-- START OF DOCUMENT EXTRACT --
On May 11, 2016 the Department of the Treasury, Financial Crimes Enforcement Network (FinCEN) published final rules (81 FR 29397-29458) under the Bank Secrecy Act to clarify customer due diligence requirements for Banks; brokers or dealers in securities; mutual funds; and futures commission merchants and introducing brokers in commodities. 

Unlike most other federal agencies where they've taken the approach to provide guidelines or inferred expectations around customer due diligence, these rules contain explicit customer due diligence requirements.

FinCEN makes the case that there are four core elements of customer due diligence (CDD):

  • Customer identification and verification (already a requirement)
  • Beneficial ownership identification and verification (required by the new final rule)
  • Understanding the nature and purpose of customer relationships to develop a customer risk profile (implicitly required already and will now be explicitly required by the new final rule)
  • Ongoing monitoring for reporting suspicious transactions and, on a risk-basis, maintaining and updating customer information (implicitly required already and will now be explicitly required by the new final rule)

These four core elements are also good basic guidelines for any global business, regardless of industry, with third party relationships.  Companies that fail to maintain an adequate level of oversight of their third parties risk conducting business with people and entities that do not share their same values for integrity.  This can lead to relationships that end with compliance failures that could damage the company's reputation and in some instances result in criminal/civil penalties.
-- END OF DOCUMENT EXTRACT --
■ **GOAL**:
Rewrite the stretch from "On May 11, 2016" through "due diligence requirements." in the FinCEN rules text, putting "client due diligence" wherever "customer due diligence" appears.
-- START OF DATA BLOCK --
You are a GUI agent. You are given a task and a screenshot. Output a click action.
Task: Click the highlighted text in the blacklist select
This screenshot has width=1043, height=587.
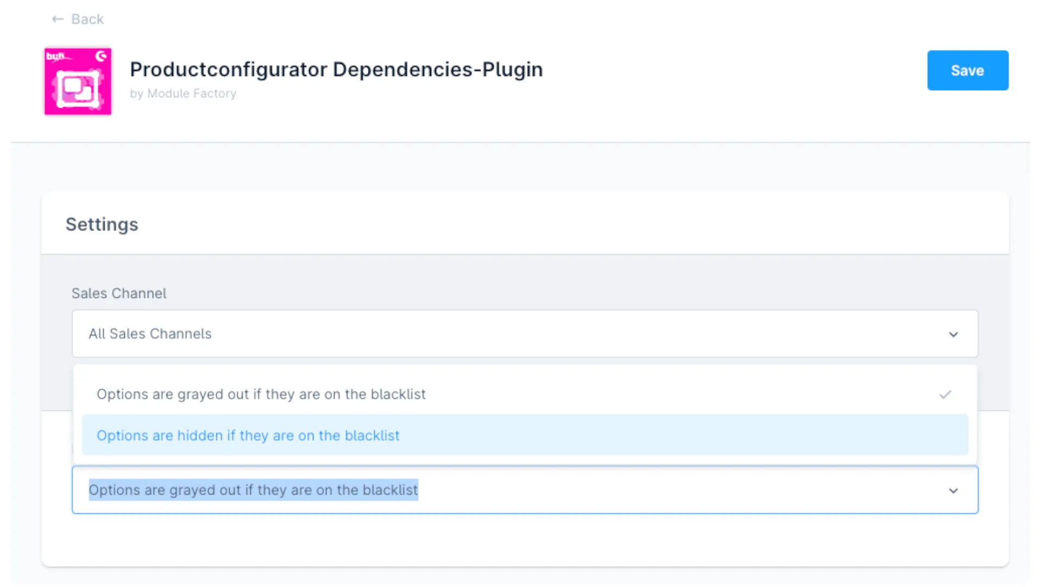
-- END OF DATA BLOCK --
■ **EXERCISE RESULT**:
On May 11, 2016 the Department of the Treasury, Financial Crimes Enforcement Network (FinCEN) published final rules (81 FR 29397-29458) under the Bank Secrecy Act to clarify client due diligence requirements for Banks; brokers or dealers in securities; mutual funds; and futures commission merchants and introducing brokers in commodities. 

Unlike most other federal agencies where they've taken the approach to provide guidelines or inferred expectations around client due diligence, these rules contain explicit client due diligence requirements.